Ni souveraineté ni paix, ni guerre ni désarmement ! C’est une confusion totale, en définitive, qui entoure la mise en œuvre de l’Accord pour la paix et la réconciliation au Mali, au grand dam des espoirs de retour de la stabilité, de reconquête et de réaffirmation de la souveraineté de l’Etat sur la partie septentrionale de son territoire.
Issu du long processus d’Alger, le document devant le consacrer, après avoir mobilisé tant de ressources aux niveaux national et international, est en passe de devenir une simple fin en soi et de ne peser plus lourd que le papier sur lequel le sceaux des parties a été apposé.
Depuis les formalités du 15 mai et du 20 juin derniers, les fruits du processus résistent farouchement aux tentatives de les cueillir. Les réunions et concertations se succèdent, se multiplient et traînent ennuyeusement en longueur pour mieux élargir le fossé d’incompatibilité qui sépare les principaux protagonistes. D’abord sur la configuration des instruments de mise en œuvre de l’Accord comme la commission de suivi, ensuite sur les aspects à prioriser dans le chronogramme de son application.
Ainsi, pendant que les opinions dans la capitale sont braquées sur le retour de l’administration d’Etat à Kidal, le retour tout court de l’Adrar dans l’escarcelle du Mali, l’intérêt des mouvements armés se focalise plutôt sur les domaines qui incarnent l’autonomie administrative des régions nord. Pas question de cantonnement, de démobilisation ou de désarmement sans les esquisses du nouveau schéma institutionnel préconisé par l’Accord. Il s’agit, en clair, de l’installation non négociable de l’administration provisoire à laquelle allusion est faite dans le document en ces termes : ‘’La mise en place, le cas échéant et au plus tard trois mois après la signature de l’Accord, des autorités chargées de l’administration des communes, cercles et régions du Nord durant la période intérimaires…’’

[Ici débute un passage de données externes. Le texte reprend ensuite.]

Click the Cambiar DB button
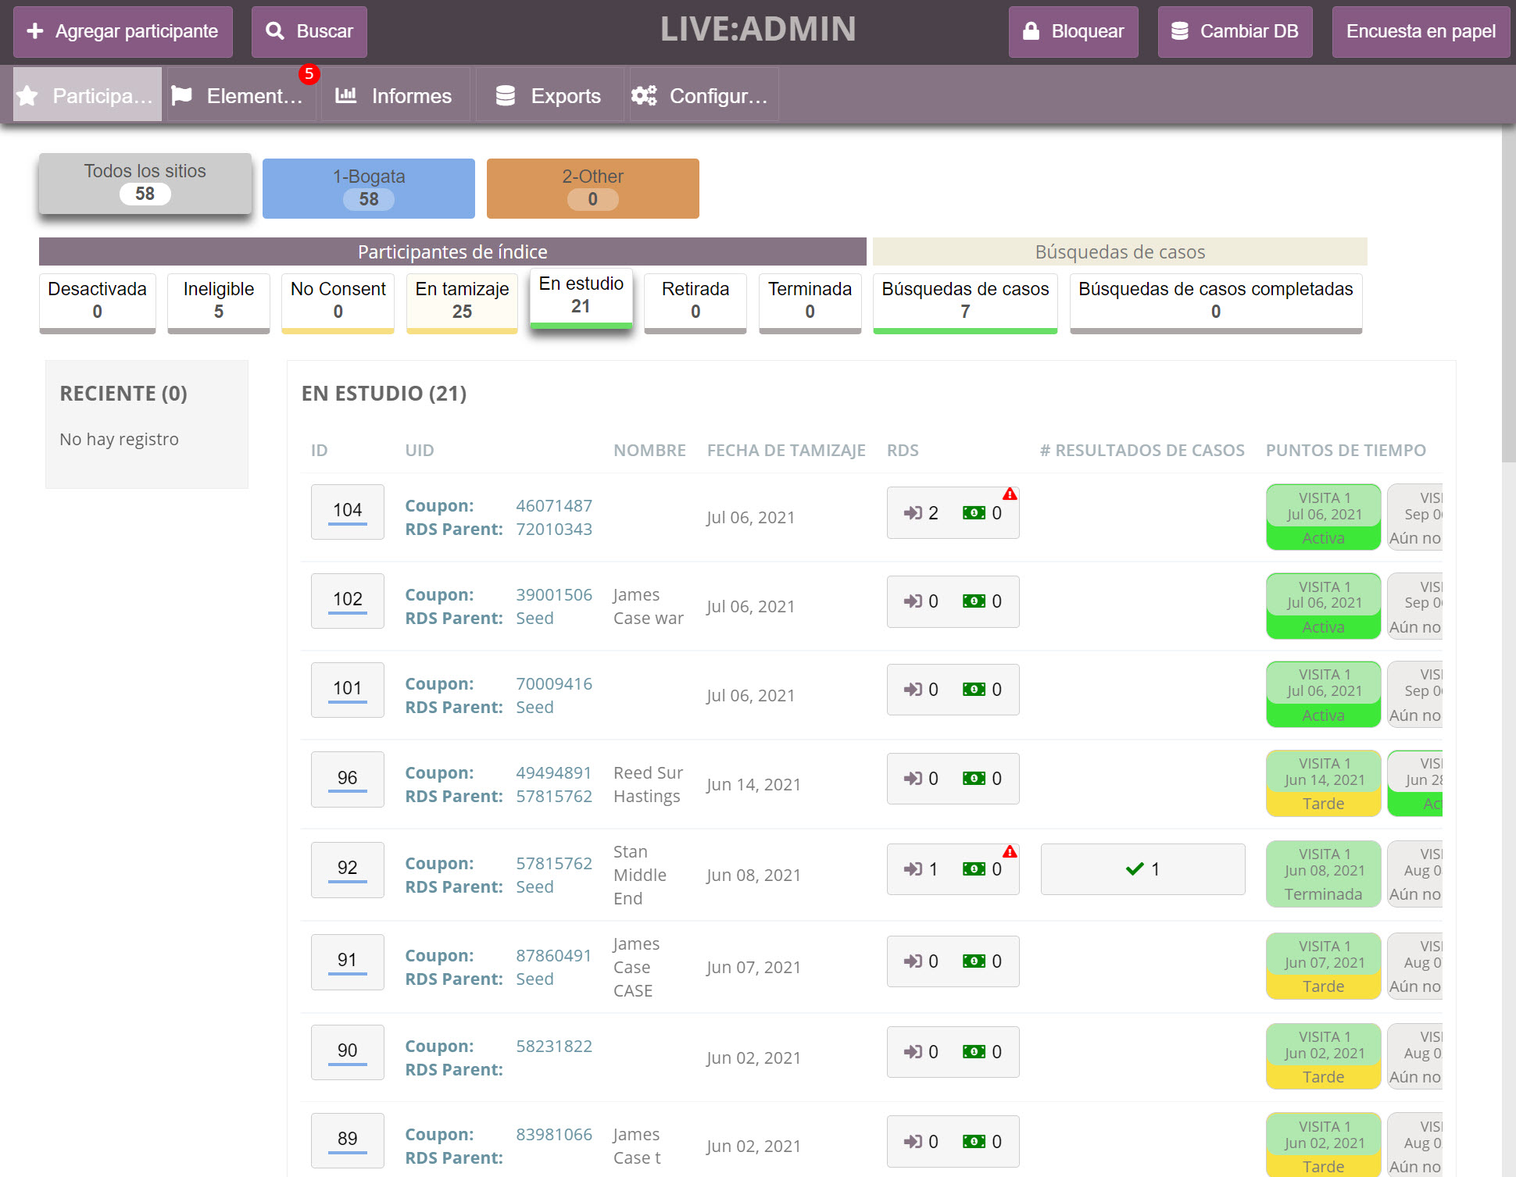The height and width of the screenshot is (1177, 1516). [x=1235, y=31]
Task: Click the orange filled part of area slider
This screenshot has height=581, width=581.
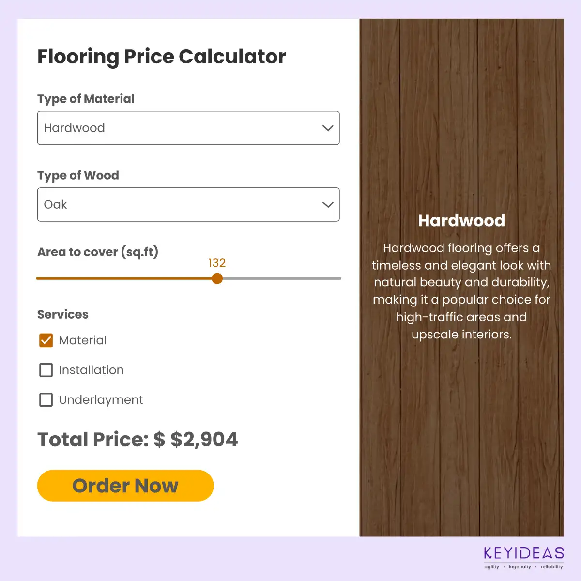Action: (126, 278)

Dans la foulée de la mise en œuvre de l’accord, la problématique a été au centre de nombreuses négociations de coulisse entre les mouvements armés autonomistes et Bamako. Les hautes autorités, selon nos sources, ont même concédé une application partielle de la mesure, en acceptant l’installation d’une administration provisoire dans la seule région de Kidal. Mais, leur flexibilité n’aura sans doute pas suffi pour calmer les ardeurs de la Cma, qui continue d’exiger à ce que les esquisses du nouveau schéma institutionnel et la libre administration s’étendent sur l’ensemble des collectivités du Septentrion, de Léré à Ménaka. Faute de quoi, le pouvoir central n’aura donné aucune preuve de leur ouverture à la refondation de l’Etat tel que préconisé par l’accord, estiment certains responsables de l’entité ‘’Azawadistes’’.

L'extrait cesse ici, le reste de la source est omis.